◆ Problem to work on: Read the records below and report each line in which "agent" occurs.
━━ Excerpted records
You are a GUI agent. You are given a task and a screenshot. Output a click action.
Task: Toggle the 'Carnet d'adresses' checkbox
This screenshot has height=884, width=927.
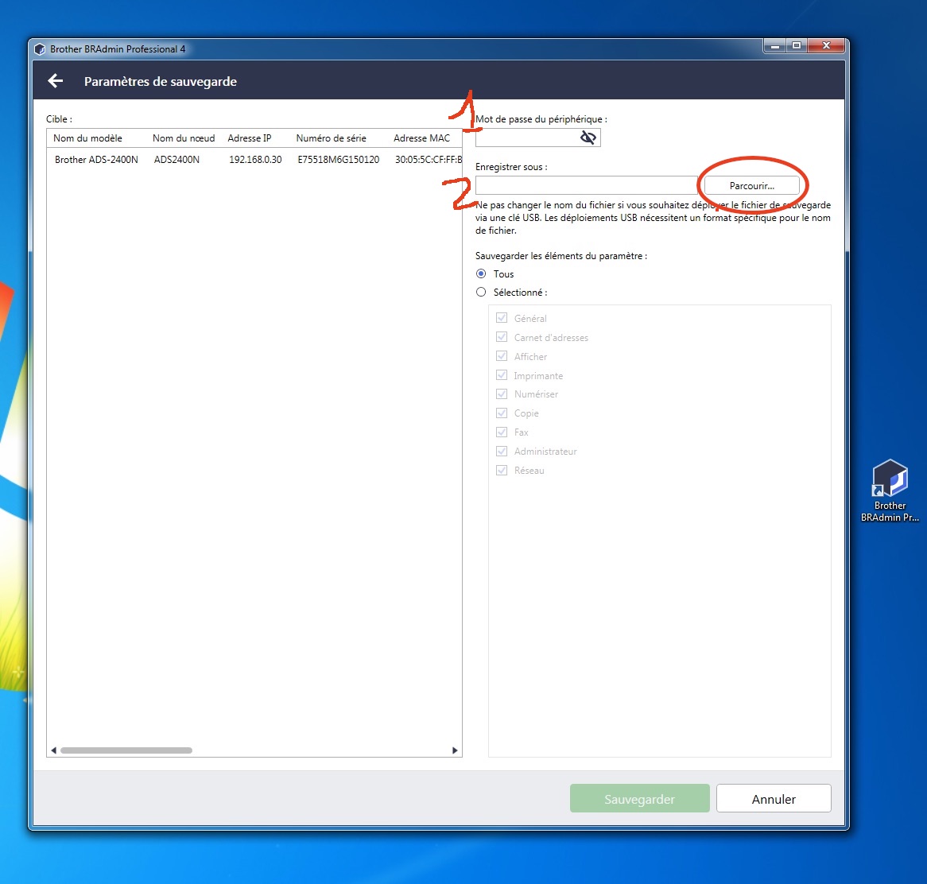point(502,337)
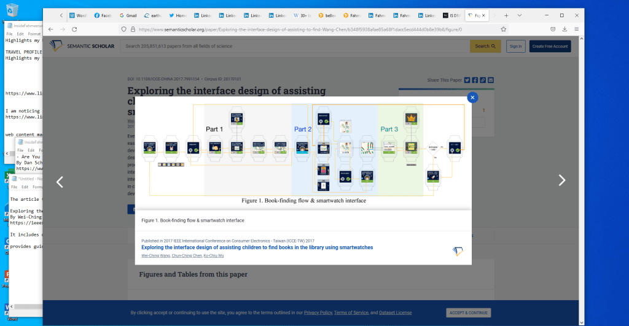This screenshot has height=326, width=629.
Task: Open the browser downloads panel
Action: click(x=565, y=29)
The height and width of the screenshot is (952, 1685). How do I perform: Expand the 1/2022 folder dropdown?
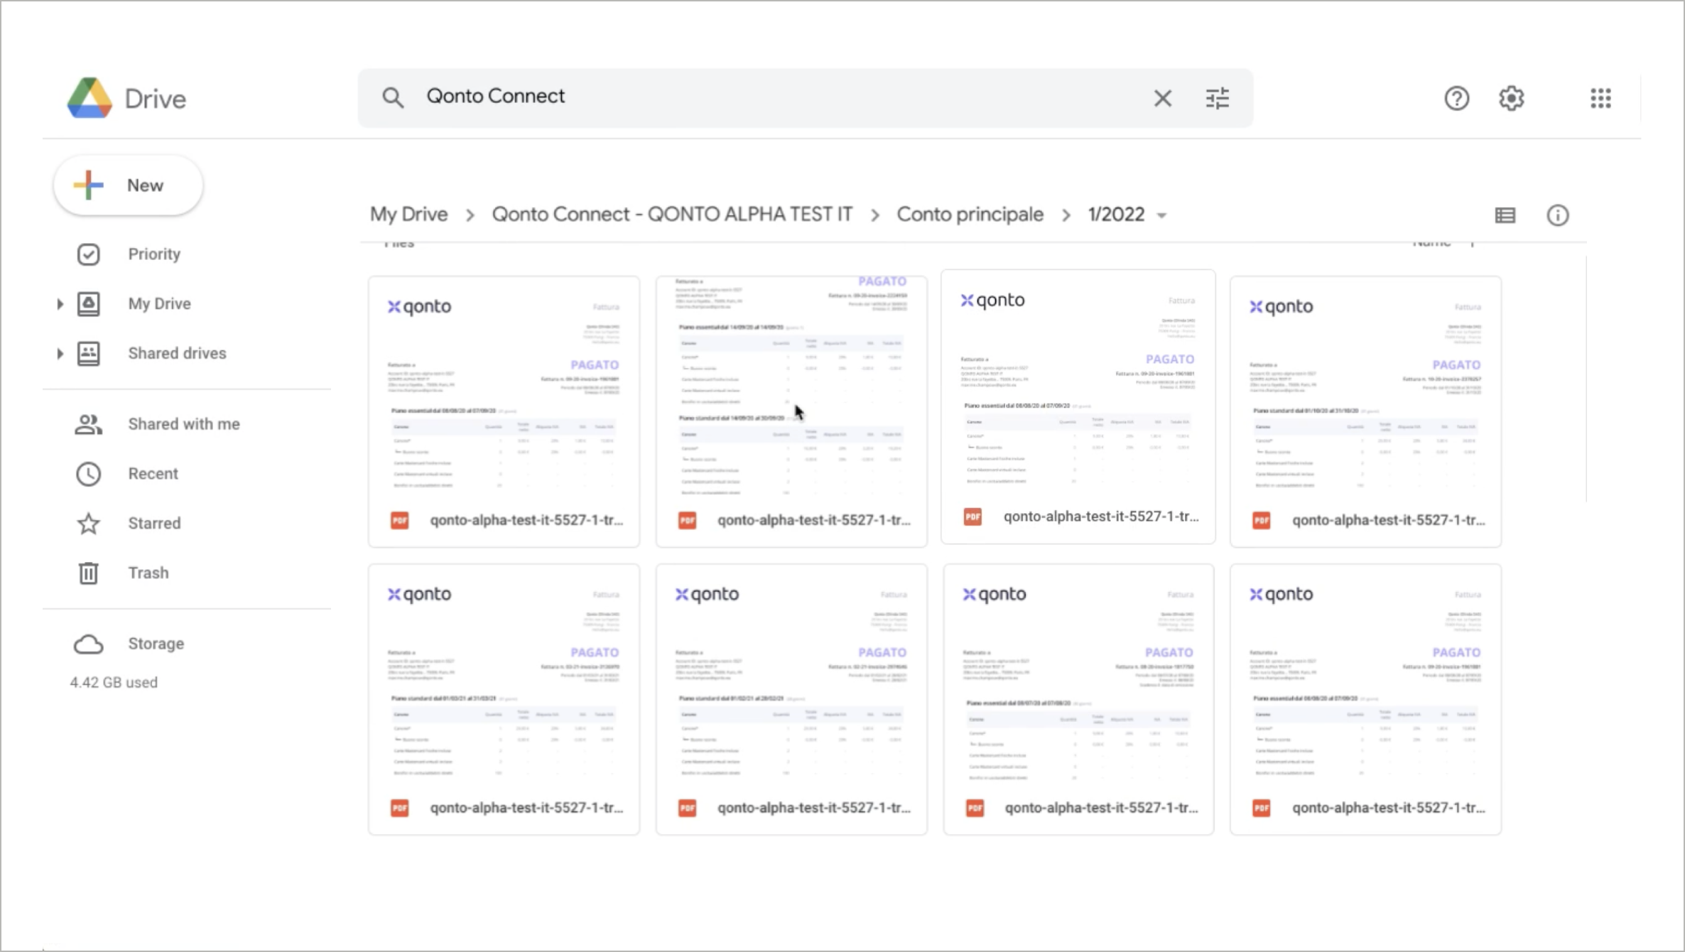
━━━━
━━ Excerpted records
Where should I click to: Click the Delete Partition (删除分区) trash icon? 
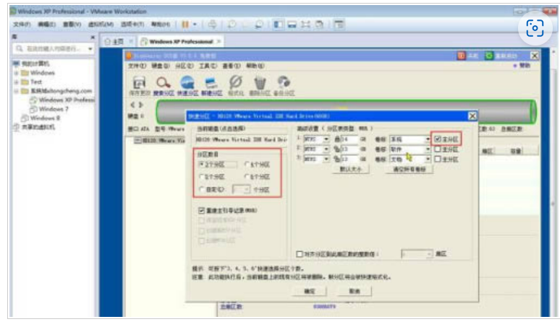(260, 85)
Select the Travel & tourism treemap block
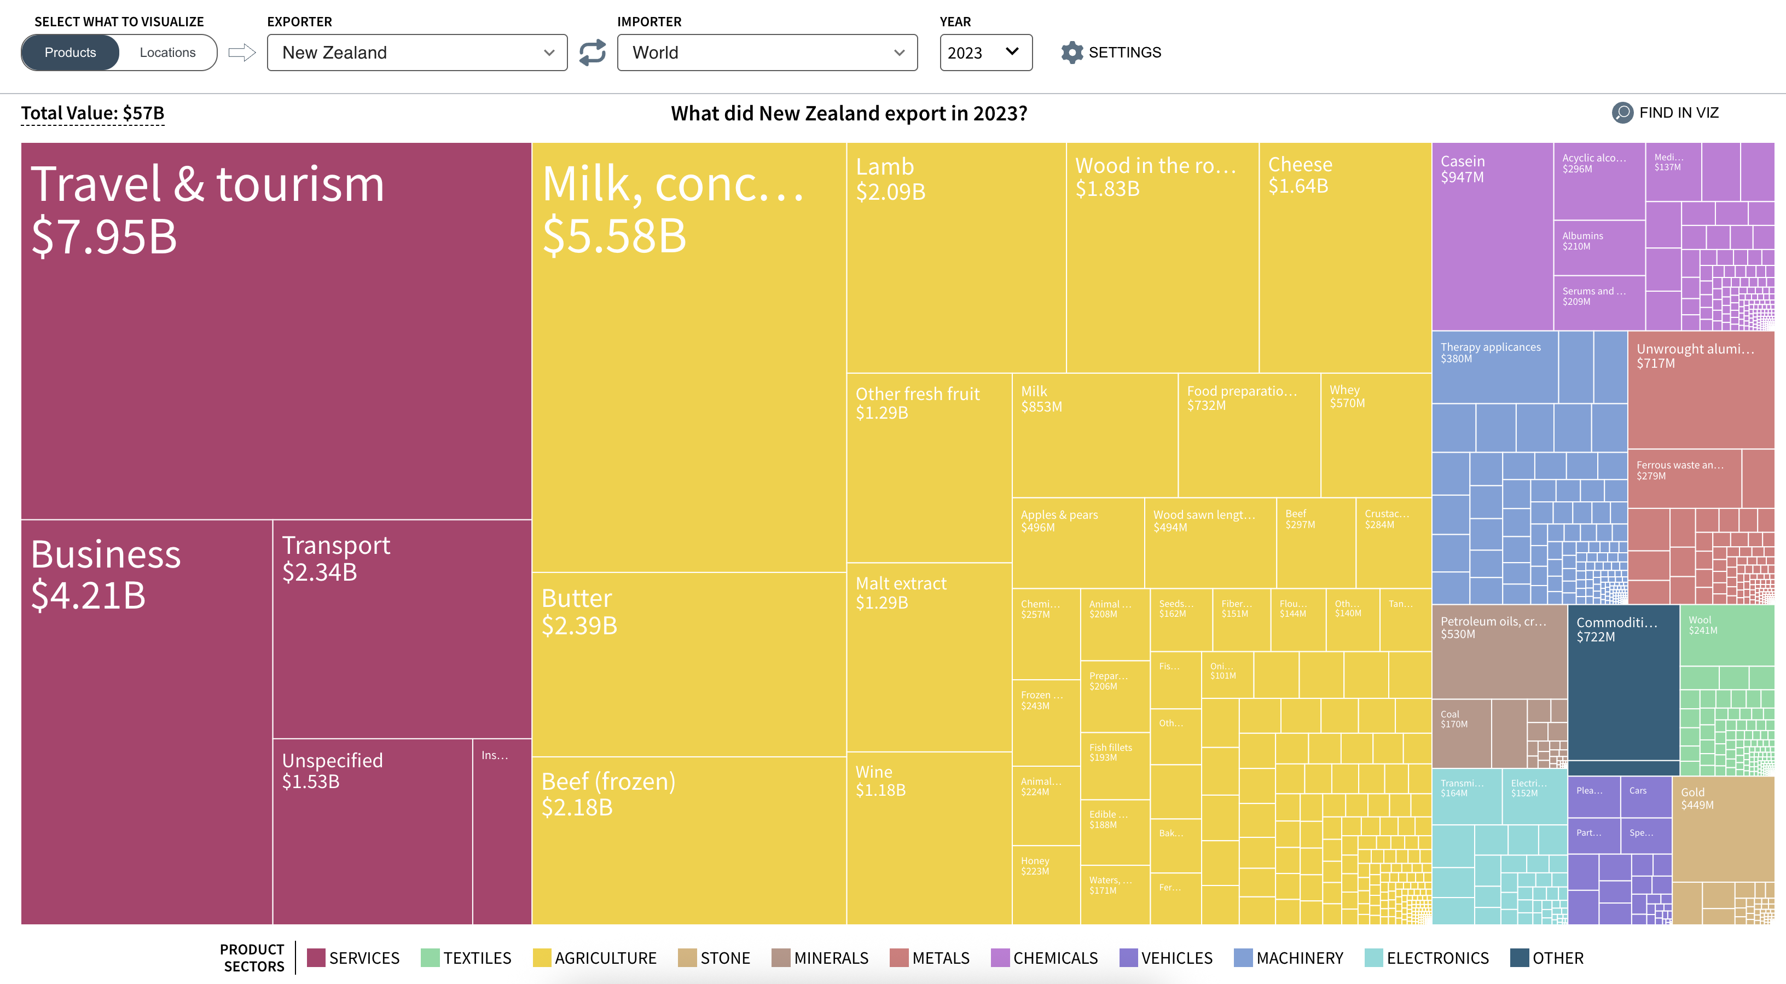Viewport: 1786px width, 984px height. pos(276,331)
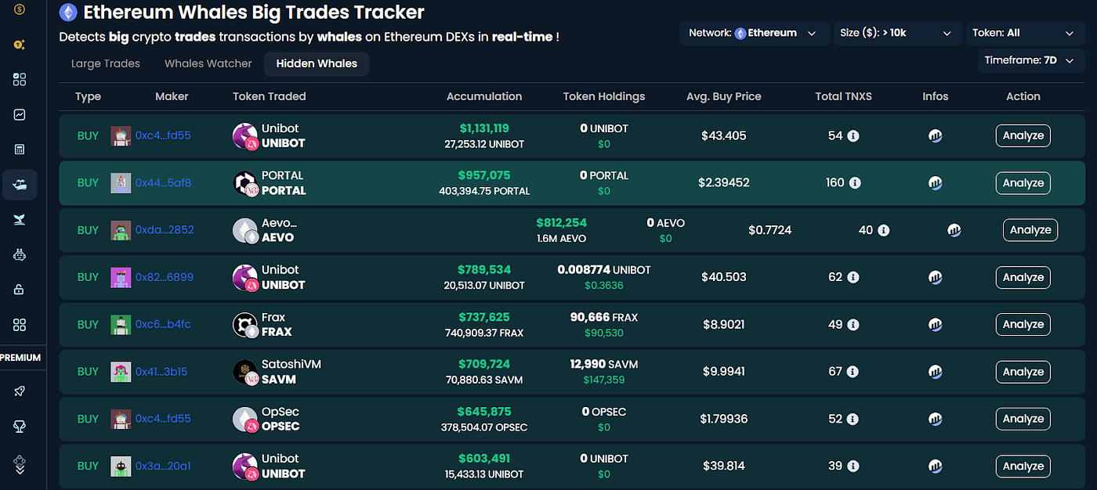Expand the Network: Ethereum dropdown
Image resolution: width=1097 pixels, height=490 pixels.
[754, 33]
━━━━
━━ Excerpted records
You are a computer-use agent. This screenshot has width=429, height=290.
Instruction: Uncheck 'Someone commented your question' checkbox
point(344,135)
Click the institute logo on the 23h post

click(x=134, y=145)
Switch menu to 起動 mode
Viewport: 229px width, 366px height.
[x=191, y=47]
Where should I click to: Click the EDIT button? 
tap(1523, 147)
━━━━
◆ Solution to this task:
You are a GUI agent. You are given a task and a screenshot. Output a click action.
You are a computer-use agent. This screenshot has width=429, height=290.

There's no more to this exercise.